EXERCISE OBJECTIVE |
In the records below, find each line holding the word "jQuery" and copy it.

Excerpts from a dataset

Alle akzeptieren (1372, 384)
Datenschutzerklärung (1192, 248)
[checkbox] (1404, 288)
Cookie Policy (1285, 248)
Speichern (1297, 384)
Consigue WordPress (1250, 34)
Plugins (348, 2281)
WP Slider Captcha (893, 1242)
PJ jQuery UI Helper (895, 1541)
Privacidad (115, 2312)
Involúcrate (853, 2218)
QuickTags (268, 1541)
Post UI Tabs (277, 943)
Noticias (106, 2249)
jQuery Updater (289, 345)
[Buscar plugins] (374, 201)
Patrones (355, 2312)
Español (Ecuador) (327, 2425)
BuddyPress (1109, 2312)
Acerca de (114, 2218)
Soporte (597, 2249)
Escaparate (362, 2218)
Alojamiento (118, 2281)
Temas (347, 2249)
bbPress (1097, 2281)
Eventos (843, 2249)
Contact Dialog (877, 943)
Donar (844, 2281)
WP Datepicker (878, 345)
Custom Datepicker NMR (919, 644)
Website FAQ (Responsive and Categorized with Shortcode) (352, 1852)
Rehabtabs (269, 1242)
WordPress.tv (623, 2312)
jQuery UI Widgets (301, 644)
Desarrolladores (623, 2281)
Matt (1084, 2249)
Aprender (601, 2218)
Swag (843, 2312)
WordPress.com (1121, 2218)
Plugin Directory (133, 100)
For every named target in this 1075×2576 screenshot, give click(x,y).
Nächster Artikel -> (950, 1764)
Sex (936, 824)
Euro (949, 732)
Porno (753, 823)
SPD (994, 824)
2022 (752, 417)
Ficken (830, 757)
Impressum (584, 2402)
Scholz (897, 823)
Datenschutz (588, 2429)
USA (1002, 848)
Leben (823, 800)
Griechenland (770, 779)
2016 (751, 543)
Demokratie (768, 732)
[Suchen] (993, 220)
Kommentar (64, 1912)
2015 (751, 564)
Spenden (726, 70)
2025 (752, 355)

EXERCISE SOLUTION |
PJ jQuery UI Helper (895, 1541)
jQuery Updater (289, 345)
jQuery UI Widgets (301, 644)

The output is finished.